Un million et demi de signatures contre le partenariat ont déjà été récoltées. Or, il en faut un million pour ouvrir une Initiative citoyenne européenne (ICE). L’ICE est un droit d’initiative politique, instauré depuis le traité de Lisbonne, qui oblige la Commission à présenter une proposition législative. La Commission a refusé notre demande d’ICE qui visait à annuler son mandat de négociation pour le TTIP. Sa justification : elle ne négocie pas de sa propre initiative, mais sur mandat du Conseil européen, donc des Etats membres. Pour nous, il s’agit d’un simulacre. Le mandat de la Commission a prétendument été rédigé sur la base du rapport d’un groupe de travail de haut niveau. Or il est impossible de savoir qui composait ce High Level Group. C’est un mystère total. Un de plus. Mais nous ne baissons pas les bras. Nous avons saisi la Cour de justice européenne. Le 18 avril, il y aura une journée internationale, avec des actions de rue, des colloques, etc. Et nous arriverons bientôt à deux millions de signatures.
Il y a encore beaucoup de gens qui ne connaissent pas le TTIP…
Vrai, mais le travail d’information commence à porter ses fruits. Récemment, j’étais à Thonon-les-Bains, en Haute-Savoie, pour y donner une conférence. Il y avait 400 personnes dans la salle. Ce n’est pas mal pour une ville de 30 000 habitants. Et elles ne sont pas venues pour me voir, mais parce que le sujet les interpellait. La grande presse parle de plus en plus du sujet. C’est bon signe aussi. Plusieurs communes, en France ou en Belgique, ont voté une motion pour se déclarer hors TTIP. Bref, ça commence à mousser.

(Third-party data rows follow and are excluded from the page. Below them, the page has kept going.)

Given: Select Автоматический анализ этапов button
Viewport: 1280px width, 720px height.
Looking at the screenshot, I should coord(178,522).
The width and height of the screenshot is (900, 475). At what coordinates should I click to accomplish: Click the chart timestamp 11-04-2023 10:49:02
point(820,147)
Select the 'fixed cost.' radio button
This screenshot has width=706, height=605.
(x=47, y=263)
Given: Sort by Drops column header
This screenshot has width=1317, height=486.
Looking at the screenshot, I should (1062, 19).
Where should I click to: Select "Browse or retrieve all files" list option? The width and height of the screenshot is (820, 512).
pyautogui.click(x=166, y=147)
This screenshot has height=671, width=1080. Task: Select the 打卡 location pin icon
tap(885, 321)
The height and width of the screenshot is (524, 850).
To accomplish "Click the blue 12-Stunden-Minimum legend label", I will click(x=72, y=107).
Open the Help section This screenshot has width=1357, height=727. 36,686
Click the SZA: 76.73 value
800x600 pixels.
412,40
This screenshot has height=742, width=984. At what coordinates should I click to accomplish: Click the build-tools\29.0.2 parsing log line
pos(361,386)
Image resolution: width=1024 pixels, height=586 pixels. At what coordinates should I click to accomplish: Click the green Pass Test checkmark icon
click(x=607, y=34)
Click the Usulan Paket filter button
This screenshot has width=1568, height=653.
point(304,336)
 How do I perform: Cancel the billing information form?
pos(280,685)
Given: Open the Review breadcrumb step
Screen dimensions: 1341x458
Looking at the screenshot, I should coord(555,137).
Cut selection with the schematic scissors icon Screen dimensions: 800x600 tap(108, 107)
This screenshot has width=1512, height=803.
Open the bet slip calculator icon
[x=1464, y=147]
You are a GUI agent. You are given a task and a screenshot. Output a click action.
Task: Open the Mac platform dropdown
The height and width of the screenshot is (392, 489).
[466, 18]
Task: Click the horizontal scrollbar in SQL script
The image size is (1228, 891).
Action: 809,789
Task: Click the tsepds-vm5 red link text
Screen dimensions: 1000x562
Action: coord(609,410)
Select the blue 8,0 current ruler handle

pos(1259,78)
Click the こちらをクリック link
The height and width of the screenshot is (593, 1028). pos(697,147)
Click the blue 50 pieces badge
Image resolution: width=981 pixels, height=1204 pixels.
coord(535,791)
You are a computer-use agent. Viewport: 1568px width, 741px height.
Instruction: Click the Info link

Vous vous définissez comme une chercheuse militante. C’est-à-dire ?
Je mets mon travail de recherche au service des mouvements sociaux, en étudiant les riches. J’ai toujours travaillé sur le pouvoir, car ce ne sont pas les gueux, comme on disait sous la Révolution, qui sont la cause de leur malheur.
Que devient le mouvement altermondialiste ? On a l’impression qu’on en entend moins parler.
On parle moins des altermondialistes parce qu’ils font partie des meubles. Attac continue tout de même à remporter de belles victoires. Récemment, la Société générale a renoncé au financement d’une immense mine de charbon en Australie, grâce à une campagne d’Attac. Le mouvement altermondialiste s’est stabilisé. Il fonctionne de plus en plus en coalition avec d’autres mouvements sociaux, surtout au niveau européen. Le combat contre le TTIP en est un des meilleurs exemples. Grâce à Internet, cette collaboration va désormais de soi. Nous aussi, nous devenons transnationaux.
(1) Les Usurpateurs. Comment les entreprises transnationales prennent le pouvoir, par Susan George, éd. Seuil, 192 p.
SUSAN GEORGE EN 5 DATES
- 1934 Naissance le 29 juin à Akron, en Ohio.
- 1976 Publie son premier livre à succès Comment meurt l’autre moitié du monde.
- 1994 Acquiert la nationalité française.
- 1999 Devient vice-présidente d’Attac France.
- 2012 Participe à la création du collectif Roosevelt, avec Stéphane Hessel, Edgard Morin et Michel Rocard.